Problem requirements
Entries follow. Return each line that contains the word "chip".

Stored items
★ ★ ★

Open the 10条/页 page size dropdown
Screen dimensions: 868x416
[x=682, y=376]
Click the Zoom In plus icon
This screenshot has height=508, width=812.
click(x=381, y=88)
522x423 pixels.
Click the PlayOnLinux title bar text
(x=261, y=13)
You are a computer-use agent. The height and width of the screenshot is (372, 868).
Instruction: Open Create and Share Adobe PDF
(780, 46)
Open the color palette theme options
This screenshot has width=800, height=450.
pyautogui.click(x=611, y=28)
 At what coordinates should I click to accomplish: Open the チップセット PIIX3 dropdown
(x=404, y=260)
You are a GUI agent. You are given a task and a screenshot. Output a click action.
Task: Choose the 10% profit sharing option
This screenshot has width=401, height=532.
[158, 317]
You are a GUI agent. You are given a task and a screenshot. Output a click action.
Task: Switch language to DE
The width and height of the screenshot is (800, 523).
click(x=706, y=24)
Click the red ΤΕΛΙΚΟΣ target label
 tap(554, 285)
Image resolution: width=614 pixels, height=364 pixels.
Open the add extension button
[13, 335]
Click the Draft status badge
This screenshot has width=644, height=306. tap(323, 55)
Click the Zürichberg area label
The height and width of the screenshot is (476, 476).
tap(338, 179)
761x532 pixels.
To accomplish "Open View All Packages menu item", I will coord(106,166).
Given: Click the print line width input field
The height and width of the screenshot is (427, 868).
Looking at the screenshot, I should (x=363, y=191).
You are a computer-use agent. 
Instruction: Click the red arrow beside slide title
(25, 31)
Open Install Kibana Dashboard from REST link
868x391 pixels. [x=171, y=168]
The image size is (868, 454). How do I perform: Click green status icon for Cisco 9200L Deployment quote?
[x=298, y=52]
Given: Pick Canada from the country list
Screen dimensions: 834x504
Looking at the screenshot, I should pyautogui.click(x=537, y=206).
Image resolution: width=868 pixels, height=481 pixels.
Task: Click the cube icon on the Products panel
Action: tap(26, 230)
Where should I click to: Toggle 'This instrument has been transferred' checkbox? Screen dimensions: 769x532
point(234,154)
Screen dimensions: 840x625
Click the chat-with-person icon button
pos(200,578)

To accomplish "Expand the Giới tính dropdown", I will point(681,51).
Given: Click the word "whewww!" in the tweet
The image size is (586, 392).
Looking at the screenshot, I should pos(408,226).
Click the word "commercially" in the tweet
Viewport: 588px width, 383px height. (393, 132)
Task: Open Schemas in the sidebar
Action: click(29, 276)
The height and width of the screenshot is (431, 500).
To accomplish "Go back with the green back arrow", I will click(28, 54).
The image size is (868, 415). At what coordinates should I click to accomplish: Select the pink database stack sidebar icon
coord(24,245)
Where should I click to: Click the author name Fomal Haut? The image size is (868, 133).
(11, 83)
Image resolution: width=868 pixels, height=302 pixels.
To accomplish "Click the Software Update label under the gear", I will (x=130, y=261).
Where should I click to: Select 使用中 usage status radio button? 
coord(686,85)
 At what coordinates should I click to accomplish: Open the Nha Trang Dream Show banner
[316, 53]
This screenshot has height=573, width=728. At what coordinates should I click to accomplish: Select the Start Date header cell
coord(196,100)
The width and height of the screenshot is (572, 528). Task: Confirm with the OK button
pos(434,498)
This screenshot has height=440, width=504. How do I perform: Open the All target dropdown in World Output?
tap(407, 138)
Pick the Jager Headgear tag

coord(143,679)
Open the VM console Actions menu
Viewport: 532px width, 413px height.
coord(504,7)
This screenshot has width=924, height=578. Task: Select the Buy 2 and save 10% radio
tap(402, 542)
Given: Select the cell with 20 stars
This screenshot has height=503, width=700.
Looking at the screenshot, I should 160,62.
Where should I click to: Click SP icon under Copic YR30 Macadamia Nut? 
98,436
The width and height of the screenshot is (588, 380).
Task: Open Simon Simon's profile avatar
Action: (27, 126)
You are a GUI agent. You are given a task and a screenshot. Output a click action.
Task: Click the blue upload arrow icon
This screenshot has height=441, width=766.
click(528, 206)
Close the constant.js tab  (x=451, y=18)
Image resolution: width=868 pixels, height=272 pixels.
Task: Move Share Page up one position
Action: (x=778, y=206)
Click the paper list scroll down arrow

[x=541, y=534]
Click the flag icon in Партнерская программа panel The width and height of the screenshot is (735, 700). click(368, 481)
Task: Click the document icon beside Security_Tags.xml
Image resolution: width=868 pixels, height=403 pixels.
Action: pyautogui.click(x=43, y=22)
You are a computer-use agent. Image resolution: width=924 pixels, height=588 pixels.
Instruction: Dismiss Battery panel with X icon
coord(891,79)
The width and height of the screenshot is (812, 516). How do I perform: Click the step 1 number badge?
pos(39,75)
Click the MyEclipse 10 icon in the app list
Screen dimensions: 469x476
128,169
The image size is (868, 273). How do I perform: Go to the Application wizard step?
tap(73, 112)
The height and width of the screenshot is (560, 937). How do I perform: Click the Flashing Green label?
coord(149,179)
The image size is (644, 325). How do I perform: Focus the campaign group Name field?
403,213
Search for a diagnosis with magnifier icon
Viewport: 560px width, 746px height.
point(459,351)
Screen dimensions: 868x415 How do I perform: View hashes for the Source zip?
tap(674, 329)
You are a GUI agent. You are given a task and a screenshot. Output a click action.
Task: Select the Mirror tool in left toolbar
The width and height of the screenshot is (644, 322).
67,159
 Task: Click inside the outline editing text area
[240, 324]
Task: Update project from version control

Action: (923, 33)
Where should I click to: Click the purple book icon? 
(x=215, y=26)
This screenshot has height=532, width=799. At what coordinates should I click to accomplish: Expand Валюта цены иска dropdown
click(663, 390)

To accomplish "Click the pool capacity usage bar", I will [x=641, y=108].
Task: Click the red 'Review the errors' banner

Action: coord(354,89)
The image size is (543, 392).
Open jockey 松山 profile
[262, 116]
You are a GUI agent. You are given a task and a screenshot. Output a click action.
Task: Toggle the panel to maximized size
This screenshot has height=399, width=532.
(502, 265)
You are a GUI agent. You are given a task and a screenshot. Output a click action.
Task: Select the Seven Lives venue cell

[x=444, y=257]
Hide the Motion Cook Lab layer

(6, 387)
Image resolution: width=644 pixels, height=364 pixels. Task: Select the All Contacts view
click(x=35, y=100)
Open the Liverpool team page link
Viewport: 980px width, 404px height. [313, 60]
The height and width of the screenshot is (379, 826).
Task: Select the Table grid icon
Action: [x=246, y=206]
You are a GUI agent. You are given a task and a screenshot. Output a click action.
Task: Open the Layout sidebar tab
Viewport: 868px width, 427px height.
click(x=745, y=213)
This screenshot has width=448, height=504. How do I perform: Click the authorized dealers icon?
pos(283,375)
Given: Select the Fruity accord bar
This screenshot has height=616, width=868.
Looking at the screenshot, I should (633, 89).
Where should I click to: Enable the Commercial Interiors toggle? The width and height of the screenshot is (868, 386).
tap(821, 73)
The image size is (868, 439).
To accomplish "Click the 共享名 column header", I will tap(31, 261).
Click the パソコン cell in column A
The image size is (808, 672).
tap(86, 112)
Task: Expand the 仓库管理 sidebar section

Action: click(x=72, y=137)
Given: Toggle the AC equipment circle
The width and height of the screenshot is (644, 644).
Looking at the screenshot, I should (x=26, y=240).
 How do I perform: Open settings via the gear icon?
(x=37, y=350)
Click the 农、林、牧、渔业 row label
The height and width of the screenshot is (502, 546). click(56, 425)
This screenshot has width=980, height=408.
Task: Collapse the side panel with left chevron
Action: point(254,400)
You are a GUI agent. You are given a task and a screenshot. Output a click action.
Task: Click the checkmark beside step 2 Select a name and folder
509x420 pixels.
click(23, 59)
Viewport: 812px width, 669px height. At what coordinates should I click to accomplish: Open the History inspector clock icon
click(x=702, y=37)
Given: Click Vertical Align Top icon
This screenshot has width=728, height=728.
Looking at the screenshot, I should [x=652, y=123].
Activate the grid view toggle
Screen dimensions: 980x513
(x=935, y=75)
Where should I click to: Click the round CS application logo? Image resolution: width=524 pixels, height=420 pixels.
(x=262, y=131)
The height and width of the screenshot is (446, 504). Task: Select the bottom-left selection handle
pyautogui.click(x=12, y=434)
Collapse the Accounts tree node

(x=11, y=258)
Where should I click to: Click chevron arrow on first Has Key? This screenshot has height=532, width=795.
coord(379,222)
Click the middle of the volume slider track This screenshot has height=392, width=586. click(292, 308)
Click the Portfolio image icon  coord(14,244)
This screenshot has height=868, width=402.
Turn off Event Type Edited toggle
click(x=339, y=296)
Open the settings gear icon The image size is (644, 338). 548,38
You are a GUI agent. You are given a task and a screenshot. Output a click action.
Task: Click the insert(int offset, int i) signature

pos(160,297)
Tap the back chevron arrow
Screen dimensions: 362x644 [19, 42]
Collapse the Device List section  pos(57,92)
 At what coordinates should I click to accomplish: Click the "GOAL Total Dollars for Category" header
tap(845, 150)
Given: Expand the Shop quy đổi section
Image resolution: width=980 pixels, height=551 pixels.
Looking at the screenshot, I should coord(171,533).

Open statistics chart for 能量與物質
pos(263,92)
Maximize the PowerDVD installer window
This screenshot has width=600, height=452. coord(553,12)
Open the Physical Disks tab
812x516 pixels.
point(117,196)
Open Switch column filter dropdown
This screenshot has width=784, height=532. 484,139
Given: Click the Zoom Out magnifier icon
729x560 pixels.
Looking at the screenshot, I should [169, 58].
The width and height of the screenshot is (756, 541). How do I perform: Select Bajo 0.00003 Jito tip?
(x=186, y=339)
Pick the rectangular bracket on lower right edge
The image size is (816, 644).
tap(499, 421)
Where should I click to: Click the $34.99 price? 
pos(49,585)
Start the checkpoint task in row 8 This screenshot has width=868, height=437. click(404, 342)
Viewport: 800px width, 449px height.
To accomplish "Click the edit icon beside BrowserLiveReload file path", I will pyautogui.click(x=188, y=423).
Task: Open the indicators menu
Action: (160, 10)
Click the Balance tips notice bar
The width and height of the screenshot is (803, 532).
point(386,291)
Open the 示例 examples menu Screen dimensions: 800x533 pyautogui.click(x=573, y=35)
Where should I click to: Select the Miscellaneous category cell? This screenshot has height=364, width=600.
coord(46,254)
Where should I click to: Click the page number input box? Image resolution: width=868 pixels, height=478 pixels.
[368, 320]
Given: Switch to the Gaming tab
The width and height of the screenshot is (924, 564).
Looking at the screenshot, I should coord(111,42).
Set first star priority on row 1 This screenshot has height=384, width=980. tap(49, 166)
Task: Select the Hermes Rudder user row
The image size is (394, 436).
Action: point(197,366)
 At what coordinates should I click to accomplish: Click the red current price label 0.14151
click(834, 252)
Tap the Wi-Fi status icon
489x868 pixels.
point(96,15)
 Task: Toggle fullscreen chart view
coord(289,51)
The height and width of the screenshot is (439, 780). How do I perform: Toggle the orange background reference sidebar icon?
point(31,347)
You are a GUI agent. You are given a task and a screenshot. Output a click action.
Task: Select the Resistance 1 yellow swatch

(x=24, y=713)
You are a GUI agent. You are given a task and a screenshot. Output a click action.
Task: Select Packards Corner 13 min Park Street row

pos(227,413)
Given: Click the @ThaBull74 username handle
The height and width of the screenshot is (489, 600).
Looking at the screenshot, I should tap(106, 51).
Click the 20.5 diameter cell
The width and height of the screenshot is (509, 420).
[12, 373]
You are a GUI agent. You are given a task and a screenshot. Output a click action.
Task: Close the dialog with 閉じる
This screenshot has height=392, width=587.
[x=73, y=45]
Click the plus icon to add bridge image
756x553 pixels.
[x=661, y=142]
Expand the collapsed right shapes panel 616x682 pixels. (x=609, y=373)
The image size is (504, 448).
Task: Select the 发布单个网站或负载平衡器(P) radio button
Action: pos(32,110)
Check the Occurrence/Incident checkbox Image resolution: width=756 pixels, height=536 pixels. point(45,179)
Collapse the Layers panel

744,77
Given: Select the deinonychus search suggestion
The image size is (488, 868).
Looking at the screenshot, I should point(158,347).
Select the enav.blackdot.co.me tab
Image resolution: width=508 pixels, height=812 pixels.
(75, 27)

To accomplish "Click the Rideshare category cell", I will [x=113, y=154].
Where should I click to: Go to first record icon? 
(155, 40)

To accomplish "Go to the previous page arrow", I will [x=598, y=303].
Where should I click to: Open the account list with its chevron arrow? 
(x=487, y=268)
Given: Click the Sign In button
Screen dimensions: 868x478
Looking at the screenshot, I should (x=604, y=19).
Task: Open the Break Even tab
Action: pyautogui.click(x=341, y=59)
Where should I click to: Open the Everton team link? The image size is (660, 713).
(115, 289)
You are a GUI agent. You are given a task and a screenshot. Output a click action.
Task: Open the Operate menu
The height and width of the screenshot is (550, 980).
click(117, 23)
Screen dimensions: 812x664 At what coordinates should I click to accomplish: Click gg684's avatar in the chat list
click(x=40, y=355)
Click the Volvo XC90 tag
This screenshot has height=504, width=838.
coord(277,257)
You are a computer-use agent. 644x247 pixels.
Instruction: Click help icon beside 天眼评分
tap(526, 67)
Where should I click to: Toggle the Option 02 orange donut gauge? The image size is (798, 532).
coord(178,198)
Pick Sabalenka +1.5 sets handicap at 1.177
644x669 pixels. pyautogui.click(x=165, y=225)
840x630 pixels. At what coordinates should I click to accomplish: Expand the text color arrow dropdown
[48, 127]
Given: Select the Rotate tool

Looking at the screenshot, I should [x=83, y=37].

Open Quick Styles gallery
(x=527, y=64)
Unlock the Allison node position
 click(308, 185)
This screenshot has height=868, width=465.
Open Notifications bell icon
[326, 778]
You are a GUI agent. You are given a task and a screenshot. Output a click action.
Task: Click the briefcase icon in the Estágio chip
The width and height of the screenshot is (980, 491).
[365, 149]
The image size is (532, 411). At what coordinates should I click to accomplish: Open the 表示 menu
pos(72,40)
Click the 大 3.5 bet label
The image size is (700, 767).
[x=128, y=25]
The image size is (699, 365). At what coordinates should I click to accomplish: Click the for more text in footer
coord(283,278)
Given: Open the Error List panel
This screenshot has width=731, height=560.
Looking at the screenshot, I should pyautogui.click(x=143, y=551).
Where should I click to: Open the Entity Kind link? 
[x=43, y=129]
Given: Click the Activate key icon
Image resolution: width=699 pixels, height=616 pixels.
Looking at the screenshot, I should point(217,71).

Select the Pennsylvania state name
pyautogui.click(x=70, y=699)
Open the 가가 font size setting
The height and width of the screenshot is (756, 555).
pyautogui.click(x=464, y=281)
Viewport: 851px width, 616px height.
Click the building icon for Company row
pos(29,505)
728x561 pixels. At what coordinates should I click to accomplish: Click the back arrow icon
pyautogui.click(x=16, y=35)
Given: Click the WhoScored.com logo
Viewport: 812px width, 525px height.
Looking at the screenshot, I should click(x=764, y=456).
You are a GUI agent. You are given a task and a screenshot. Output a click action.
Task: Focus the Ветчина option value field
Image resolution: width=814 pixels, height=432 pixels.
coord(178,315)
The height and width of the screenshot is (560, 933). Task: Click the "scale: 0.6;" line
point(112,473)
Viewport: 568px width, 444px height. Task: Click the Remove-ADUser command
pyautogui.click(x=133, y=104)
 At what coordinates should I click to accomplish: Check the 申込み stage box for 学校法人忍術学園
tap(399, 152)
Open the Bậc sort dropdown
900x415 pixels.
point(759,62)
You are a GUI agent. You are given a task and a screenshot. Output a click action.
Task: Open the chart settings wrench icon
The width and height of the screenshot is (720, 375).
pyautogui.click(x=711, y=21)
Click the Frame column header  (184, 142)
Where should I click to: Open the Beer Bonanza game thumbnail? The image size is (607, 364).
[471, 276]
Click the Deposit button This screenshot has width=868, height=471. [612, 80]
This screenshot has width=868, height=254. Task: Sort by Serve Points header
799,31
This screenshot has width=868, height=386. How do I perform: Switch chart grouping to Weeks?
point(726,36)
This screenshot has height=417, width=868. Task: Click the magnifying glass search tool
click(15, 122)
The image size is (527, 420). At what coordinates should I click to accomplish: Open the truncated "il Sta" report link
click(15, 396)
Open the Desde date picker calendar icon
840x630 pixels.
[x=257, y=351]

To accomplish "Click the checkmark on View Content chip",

★ ★ ★

Solution for this problem
Task: Click the briefcase icon in the Estágio chip
To accomplish "Click the checkmark on View Content chip",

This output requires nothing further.